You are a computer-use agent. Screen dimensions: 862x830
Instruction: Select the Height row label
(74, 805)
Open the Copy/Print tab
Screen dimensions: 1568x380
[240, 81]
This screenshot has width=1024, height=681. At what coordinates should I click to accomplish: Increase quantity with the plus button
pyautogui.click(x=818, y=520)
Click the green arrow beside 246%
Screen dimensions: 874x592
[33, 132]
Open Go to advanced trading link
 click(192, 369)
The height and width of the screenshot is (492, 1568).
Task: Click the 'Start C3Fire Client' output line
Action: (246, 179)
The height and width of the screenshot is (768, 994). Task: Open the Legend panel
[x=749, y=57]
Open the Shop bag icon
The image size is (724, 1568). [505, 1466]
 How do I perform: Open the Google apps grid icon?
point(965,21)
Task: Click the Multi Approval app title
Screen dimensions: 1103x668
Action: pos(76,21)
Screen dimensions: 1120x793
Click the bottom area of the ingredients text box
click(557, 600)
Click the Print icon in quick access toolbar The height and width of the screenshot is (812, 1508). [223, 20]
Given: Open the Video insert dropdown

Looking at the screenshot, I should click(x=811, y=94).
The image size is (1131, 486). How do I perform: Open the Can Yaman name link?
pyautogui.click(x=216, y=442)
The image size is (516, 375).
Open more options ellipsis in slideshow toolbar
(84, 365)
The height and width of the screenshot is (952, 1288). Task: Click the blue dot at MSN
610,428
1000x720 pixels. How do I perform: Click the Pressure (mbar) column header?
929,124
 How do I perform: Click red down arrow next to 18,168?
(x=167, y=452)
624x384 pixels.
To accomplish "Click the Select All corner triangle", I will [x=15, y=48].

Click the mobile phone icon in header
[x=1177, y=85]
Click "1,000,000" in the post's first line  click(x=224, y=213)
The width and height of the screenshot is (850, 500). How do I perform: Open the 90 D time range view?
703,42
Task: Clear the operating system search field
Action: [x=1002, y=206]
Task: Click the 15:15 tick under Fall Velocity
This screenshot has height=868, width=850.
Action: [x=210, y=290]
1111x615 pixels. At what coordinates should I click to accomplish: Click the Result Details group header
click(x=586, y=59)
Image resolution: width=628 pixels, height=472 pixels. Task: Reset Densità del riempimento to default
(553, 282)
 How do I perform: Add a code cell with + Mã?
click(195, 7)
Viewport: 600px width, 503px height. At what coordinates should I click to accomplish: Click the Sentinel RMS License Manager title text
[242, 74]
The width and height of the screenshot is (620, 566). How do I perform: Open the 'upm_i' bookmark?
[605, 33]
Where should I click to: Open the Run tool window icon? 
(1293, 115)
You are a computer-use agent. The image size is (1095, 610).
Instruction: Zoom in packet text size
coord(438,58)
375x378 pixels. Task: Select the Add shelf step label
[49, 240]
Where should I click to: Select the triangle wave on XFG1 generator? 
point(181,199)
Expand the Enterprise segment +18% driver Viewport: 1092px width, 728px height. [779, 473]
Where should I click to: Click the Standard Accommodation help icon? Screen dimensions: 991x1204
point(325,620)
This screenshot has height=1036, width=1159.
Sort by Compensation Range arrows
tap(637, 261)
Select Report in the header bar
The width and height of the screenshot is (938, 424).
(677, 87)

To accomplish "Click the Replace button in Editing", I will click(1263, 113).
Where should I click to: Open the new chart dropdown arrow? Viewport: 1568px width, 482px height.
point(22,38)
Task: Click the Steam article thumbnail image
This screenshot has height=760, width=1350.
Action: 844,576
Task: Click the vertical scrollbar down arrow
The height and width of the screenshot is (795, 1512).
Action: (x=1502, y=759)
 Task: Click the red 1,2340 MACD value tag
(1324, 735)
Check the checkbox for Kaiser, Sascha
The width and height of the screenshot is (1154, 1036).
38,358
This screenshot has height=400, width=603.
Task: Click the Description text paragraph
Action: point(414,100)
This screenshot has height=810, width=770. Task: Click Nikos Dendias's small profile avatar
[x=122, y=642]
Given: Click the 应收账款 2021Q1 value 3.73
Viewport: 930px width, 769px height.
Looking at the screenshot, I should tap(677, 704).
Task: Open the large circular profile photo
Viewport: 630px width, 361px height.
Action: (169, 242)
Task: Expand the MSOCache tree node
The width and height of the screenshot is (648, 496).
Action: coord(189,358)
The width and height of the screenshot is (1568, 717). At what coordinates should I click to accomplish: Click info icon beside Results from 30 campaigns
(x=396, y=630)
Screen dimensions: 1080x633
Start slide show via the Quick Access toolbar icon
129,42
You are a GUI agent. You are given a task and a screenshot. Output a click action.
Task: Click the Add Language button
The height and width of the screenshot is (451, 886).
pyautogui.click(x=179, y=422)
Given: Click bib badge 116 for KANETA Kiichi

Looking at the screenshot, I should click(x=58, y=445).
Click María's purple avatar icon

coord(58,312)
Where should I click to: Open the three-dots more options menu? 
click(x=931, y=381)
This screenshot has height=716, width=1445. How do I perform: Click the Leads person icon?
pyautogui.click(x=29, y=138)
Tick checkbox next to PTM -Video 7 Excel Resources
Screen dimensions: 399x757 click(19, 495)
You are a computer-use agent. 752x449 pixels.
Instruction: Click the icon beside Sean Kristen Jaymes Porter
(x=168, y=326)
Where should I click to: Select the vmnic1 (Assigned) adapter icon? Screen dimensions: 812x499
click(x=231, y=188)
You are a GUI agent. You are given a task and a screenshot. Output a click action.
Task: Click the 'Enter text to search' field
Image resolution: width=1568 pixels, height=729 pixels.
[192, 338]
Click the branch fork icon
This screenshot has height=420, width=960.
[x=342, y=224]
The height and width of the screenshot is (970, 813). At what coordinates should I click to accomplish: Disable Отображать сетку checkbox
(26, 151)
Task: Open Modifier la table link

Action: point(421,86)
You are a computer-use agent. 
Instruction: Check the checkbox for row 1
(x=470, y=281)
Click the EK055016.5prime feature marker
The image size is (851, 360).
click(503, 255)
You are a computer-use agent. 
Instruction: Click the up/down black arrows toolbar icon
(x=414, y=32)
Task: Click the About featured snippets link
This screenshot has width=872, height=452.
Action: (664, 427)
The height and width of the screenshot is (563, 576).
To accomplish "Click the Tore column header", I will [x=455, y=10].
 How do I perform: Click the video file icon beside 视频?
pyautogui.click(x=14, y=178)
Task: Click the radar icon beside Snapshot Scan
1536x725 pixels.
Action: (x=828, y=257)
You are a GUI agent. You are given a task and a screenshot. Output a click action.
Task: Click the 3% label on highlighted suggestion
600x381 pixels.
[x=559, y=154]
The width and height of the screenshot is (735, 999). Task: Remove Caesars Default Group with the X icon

········

**Instructions to follow:**
Please return each line of the data above in which the word "computer" occurs.

**Exercise solution:**
You are a computer-use agent. Screen dimensions: 862x830
You are a computer-use agent. The image size is (1095, 610).
You are a computer-use agent. 752x449 pixels.
You are a computer-use agent. 
You are a computer-use agent. 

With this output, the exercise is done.